Arrêt du 15 octobre 2008
IIe Cour de droit public

Composition
MM. et Mme les Juges Merkli, Président,
Hungerbühler, Karlen, Aubry Girardin et Donzallaz.
Greffier: M. Vianin.

Parties
X.________, recourant,
représenté par Me Alain Maunoir, avocat,

contre

Département des constructions et des technologies de l'information du canton de
Genève, Service de maintenance des routes cantonales, rue David-Dufour 5, case
postale 22, 1211 Genève 8.

Objet
Perception d'une taxe fixe pour empiétement sous le domaine public cantonal,

recours contre l'arrêt du Tribunal administratif du canton de Genève du 18 mars
2008.

Faits:

A.
X.________ est propriétaire de plusieurs parcelles sises sur le territoire de
la commune de A.________, situées aux nos *** à *** de la route de Z.________.

Le 30 août 2006, le Département du territoire du canton de Genève a délivré au
prénommé une autorisation de construire quatre immeubles de logements ainsi
qu'un garage souterrain sur les parcelles en question. Par décision séparée du
même jour, le Département du territoire lui a facturé une taxe d'évacuation des
eaux usées de 137'518 fr.

Ouvert en janvier 2007, le chantier a nécessité la pose de plusieurs conduites
sous la route de Z.________, en vue de raccorder les immeubles aux réseaux
d'évacuation des eaux usées et des eaux pluviales ainsi qu'aux réseaux
d'alimentation en eau potable et en gaz. Le 20 février 2007, X.________ a
déposé à cet effet une "requête de permission pour fouille sous le domaine
public cantonal".

B.
Par décision du 6 mars 2007, le Service de la maintenance des routes cantonales
du Département des constructions et des technologies de l'information du canton
de Genève (ci-après: le Département) a accordé l'autorisation sollicitée. La
décision en question disposait notamment ce qui suit (ch. 10):
"En vertu des articles 5 et 14 du règlement fixant le tarif des empiétements
sur ou sous le domaine public, une taxe fixe est due par le bénéficiaire selon
le calcul suivant:
- fouille:
sur chaussée

Fr. 45.-- le m2

sur trottoir

Fr. 13.-- le m2

- conduites:
tubes et autres installations analogues

Fr. 1'000.-- le ml
Le montant exact sera calculé et facturé à la fin des travaux."
X.________ a recouru au Tribunal administratif du canton de Genève à l'encontre
de cette décision, dans la mesure où elle mettait à sa charge des taxes.

Invité à se déterminer sur le point de savoir s'il y avait eu un changement de
pratique, comme le recourant le prétendait, le Département a répondu, dans une
écriture du 13 juillet 2007, que jusqu'en 2005, la gestion du domaine public
incombait au Service des amarrages et du domaine public.

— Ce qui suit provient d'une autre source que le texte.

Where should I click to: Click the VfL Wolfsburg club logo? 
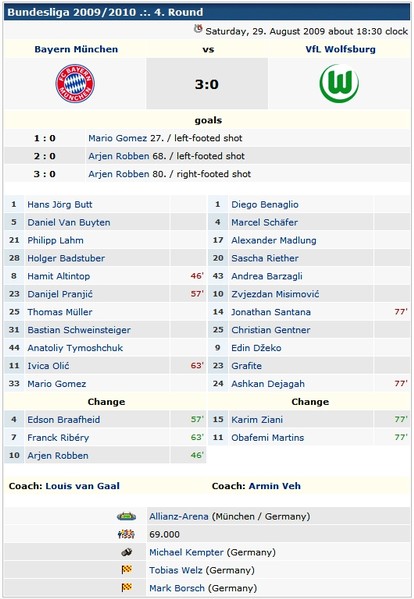pyautogui.click(x=339, y=83)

En 2005, ce service
avait été supprimé et la gestion du domaine public terrestre avait été confiée
au Département. S'agissant des permissions d'occuper le domaine public, il
était "possible que, par le passé, l'administration n'ait pas taxé tous les
travaux ou empiétements effectués par des tiers, certains n'étant tout
simplement pas portés à la connaissance du service chargé de délivrer les
permissions". On ne pouvait reprocher au Département "d'avoir amélioré ses
procédures et de faire une application plus conforme du règlement".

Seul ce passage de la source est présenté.